Abstract
Mosquitoes have existed alongside our human ancestors for over a million years, carrying along with them some of the most menacing diseases such as Zika, dengue, malaria, and a handful of others. While many of us can protect ourselves from mosquitoes by applying our favorite brand repellent, (sub)tropical communities around the globe face a larger issue at hand: reliable repellent access. These communities are notably prone to mosquito transmission of deadly diseases due to climate and overall substandard living conditions. As a result, insect repellents have become an essential commodity amongst consumers and governments to mitigate the risks of vector-borne diseases. Although repellents are evidently seen as critical in our society, many repellent products today still suffer with flaws surrounding safe usage and more importantly, universal access.
In the PMD Pathway for Alternative Olfactory Mosquito Repellent, our groups technical paper lays out the basis of design and economics for manufacturing PMD-based topical sprays using lemon eucalyptus, or C. Citriodora, harvested in India as the primary feedstock in our process. The motivation for this project is with the growing health and environmental concerns of the active ingredient DEET, which has controlled and dominated the repellent market till this day. As DEET continues to surface new risks, interest towards alternative botanical repellents has escalated over the recent years.

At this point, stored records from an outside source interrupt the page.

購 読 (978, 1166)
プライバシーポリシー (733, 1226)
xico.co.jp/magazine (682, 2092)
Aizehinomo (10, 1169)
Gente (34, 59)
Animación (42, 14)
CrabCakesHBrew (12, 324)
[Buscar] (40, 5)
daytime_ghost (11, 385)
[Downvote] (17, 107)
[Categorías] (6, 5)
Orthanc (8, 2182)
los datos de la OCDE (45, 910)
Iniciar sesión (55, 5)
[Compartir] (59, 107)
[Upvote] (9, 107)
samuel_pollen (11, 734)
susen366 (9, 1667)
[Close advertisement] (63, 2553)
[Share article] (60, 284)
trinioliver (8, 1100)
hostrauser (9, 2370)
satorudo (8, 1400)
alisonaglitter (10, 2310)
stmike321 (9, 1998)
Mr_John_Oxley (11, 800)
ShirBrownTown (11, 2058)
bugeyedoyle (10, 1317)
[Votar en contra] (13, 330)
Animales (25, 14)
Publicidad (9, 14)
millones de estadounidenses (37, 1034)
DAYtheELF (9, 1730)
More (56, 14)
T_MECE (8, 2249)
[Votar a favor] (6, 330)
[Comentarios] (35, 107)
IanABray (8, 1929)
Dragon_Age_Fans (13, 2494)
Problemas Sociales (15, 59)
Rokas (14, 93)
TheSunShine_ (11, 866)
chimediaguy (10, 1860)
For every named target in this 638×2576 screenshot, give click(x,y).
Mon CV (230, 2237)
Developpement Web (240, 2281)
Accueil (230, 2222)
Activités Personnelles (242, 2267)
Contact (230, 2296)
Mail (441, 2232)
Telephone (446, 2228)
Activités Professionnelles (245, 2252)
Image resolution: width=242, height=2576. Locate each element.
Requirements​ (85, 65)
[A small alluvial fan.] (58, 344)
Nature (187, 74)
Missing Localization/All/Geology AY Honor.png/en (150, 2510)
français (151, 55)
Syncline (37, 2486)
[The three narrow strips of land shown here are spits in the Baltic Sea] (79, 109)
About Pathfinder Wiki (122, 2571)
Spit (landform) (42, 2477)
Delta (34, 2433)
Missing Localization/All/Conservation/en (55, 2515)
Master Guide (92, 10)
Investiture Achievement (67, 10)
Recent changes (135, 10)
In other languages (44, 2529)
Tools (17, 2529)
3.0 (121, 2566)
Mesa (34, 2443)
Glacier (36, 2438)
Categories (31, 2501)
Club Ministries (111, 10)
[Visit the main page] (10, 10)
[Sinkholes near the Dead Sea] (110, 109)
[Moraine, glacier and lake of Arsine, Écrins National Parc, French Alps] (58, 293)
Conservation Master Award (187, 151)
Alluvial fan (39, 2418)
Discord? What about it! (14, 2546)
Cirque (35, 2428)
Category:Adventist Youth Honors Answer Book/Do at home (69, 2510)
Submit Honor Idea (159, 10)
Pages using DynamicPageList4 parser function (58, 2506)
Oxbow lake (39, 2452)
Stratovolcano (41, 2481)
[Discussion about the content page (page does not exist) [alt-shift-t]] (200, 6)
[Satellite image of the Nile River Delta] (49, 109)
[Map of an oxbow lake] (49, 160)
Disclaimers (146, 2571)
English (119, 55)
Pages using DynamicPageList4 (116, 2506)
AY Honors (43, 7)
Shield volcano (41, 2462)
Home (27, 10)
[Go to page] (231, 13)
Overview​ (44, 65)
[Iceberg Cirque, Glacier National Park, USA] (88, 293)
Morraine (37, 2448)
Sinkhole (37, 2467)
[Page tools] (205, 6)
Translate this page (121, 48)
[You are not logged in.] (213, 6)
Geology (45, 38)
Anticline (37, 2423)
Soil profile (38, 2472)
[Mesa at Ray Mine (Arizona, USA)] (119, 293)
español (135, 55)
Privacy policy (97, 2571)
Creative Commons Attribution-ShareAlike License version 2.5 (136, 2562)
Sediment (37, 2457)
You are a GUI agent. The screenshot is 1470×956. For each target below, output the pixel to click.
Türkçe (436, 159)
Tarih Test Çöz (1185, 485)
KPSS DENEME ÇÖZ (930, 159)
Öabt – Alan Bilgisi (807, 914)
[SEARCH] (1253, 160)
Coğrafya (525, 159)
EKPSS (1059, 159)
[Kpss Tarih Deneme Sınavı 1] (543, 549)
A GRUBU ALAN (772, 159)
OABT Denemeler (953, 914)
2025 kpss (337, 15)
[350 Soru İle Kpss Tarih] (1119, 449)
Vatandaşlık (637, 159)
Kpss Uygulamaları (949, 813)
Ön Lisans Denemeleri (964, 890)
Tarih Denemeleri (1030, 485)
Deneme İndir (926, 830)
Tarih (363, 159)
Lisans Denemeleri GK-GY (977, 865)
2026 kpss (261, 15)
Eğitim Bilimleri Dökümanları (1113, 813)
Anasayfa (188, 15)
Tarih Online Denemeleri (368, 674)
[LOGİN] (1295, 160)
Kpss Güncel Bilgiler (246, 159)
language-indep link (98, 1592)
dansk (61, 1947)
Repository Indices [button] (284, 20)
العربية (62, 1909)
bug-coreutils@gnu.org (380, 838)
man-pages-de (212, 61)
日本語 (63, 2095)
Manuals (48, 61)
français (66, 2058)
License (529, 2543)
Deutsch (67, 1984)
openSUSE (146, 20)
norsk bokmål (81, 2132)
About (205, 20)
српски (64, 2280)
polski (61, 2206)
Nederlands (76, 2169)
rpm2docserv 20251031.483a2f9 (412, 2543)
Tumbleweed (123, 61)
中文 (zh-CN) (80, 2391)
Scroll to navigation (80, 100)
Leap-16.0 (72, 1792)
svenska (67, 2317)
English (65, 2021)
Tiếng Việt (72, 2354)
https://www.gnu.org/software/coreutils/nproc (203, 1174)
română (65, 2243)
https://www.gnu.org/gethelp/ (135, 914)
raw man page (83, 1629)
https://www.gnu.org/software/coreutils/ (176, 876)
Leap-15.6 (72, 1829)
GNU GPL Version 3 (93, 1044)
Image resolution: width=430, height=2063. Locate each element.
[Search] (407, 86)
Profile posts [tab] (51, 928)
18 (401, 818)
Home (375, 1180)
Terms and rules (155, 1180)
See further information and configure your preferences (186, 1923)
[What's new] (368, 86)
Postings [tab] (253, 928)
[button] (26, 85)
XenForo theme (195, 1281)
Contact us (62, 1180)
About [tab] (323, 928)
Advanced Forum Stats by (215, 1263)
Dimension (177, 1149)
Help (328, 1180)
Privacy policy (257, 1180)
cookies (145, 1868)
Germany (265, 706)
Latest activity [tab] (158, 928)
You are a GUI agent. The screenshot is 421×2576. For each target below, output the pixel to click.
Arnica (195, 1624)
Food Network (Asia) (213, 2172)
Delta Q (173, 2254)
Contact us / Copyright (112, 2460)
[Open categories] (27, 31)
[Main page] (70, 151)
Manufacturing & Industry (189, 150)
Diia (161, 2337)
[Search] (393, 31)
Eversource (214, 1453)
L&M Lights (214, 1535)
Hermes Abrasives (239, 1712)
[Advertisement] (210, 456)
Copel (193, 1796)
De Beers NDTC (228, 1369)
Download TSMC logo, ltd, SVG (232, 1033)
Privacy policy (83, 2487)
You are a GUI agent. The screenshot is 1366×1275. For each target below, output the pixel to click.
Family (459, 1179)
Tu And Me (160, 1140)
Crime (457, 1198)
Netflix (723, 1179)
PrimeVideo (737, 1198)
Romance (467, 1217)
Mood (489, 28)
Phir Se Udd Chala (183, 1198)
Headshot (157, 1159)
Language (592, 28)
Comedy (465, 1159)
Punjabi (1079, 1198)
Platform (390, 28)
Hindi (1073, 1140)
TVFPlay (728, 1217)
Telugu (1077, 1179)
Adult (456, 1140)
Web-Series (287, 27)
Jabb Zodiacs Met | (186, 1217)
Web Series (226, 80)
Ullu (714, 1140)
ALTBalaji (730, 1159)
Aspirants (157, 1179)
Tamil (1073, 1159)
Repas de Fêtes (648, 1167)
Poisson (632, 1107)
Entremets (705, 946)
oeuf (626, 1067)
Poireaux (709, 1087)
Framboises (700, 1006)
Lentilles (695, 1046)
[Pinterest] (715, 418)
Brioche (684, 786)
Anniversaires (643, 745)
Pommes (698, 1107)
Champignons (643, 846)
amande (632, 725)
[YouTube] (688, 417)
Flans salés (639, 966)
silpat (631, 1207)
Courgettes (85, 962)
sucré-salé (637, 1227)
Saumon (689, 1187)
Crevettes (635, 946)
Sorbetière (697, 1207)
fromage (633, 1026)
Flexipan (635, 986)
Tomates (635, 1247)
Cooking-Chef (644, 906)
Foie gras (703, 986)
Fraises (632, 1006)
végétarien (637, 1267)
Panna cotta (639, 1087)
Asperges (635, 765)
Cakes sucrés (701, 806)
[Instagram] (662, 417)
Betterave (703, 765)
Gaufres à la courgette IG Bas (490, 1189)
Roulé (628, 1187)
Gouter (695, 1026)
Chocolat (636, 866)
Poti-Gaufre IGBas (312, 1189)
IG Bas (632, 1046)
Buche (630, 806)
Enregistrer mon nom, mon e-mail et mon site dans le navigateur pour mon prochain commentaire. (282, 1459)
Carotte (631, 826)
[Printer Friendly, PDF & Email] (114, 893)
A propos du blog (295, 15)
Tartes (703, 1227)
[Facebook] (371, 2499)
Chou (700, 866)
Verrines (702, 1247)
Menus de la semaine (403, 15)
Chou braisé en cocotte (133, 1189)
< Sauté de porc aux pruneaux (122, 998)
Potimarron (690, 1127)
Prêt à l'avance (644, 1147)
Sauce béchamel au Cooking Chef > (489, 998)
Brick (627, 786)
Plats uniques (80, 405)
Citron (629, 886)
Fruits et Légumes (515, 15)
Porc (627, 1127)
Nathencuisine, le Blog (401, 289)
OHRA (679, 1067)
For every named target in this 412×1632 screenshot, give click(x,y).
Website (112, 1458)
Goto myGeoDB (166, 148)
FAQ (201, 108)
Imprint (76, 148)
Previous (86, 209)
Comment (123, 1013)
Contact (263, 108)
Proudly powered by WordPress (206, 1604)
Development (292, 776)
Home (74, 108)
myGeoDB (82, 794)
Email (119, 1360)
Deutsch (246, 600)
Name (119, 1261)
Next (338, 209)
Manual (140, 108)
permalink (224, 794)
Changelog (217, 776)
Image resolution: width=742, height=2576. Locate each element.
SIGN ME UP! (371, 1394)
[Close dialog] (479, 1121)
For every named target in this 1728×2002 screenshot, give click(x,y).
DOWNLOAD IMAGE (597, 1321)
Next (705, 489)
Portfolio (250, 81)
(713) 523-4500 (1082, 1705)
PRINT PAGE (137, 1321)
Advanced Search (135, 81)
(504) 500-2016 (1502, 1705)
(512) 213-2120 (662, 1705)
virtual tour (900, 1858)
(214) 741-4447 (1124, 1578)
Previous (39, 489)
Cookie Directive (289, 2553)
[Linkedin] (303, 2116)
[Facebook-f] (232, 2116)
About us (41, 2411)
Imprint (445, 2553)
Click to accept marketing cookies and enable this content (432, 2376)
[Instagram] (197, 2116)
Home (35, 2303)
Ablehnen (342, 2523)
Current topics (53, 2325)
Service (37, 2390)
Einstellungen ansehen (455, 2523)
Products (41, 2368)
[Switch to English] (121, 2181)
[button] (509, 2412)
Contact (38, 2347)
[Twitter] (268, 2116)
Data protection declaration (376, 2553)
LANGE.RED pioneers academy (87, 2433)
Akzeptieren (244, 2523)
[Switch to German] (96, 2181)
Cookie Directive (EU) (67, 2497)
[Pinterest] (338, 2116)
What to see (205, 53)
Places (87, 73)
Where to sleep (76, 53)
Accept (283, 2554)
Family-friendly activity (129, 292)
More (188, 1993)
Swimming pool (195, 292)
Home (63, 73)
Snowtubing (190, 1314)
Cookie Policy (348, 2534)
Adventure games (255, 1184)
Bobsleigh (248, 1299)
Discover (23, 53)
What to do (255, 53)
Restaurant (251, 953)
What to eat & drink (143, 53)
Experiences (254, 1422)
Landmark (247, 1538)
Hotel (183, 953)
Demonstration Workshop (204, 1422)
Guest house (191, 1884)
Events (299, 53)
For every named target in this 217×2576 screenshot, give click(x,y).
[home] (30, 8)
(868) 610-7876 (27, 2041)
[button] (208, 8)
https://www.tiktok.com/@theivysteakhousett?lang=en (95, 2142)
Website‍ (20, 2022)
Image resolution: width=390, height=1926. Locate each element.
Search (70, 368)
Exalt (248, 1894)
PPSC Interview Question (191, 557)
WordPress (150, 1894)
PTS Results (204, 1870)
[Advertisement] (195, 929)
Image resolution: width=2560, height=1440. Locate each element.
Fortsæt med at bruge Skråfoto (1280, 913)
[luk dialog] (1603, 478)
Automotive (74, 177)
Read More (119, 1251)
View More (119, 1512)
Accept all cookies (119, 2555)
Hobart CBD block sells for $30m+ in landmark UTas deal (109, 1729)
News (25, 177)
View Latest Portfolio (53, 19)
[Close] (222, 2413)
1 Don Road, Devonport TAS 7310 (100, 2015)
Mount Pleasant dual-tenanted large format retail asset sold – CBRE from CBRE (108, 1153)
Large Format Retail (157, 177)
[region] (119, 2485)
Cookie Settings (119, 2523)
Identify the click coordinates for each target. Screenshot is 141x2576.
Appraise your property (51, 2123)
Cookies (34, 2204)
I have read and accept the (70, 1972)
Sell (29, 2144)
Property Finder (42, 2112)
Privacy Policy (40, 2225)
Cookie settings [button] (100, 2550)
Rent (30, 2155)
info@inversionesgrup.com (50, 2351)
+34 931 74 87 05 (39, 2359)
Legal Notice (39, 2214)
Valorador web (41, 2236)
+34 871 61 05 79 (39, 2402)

The final product is defined as a consumer spray repellent with 20 wt% PMD as the primary active ingredient, 40 wt% mix of bio-derived and commercial ethanol as the primary carrier solvent, and the rest composed of trace oil terpenes and hydrosol. The scale of our chemical process is based on 21% of the current PMD market share which corresponds to 37,000 kg of PMD per year or 1.71 million 4-oz sellable units per year. At the process level, the design employs fundamental chemical processing equipment typically used in the essential oil extraction industry such as distillation and liquid-liquid separators. What makes this process unique is the incorporation of PMD synthesis under an acid catalyst. The back end of the design focuses on utilizing the spent leaves for bio-ethanol conversion as additional feedstock to our formulation, helping promote circular economy and vertical integration. The back-end process utilizes hydrolysis and fermentation as the primary unit operations for ethanol production. Although the back-end design appears appealing, our findings show that economically, given the high cost of OPEX, it would be prudent to source ethanol from an outside vendor rather than producing it in-house.
The STS paper, From Pharmacy Shelves to Fevala Streets, explores what determines real day-to-day protection in the Brazilian favela communities. Favelas sit at the very intersection of informal housing, uneven public services, poor sanitation, and dense social networks, making these communities key sites for examining health inequities tied to distributive injustice. At high level, the paper raises the question of, “how do social conditions and chemistry both unite to protect human health?” The paper uses DEET and PMD as a comparative lens and focuses on the main research question: how do policy/regulation, city infrastructure, and mass media shape availability and use of DEET versus naturally based PMD repellents in the favelas? The paper employes the actor-network theory to examine the different human and non-human actors that lead to privileging DEET over PMD. For my methods, the paper employs literature alongside policy documents, documentaries, and articles to support the research.
The technical and the STS projects both address two different failure points in the public-health protection sector. While the technical report focuses on scale-up production feasibility, the STS paper shows that production is only one node in a larger network. If certain active ingredients fail to be legitimized and communicated by the government, stocked reliably in local retail stores, and effectively communicated through the channels the favelados use, then enhancing product performance can still fail to reduce risk where the social burden is highest. My paper concludes that improving repellent chemistry and scale of production can only achieve so much. Although improvement in chemistry is necessary it is not sufficient. If we seek to enhance protection for people in communities such as the favelas, alignment between manufacturing, regulations, infrastructure, and communication are critical.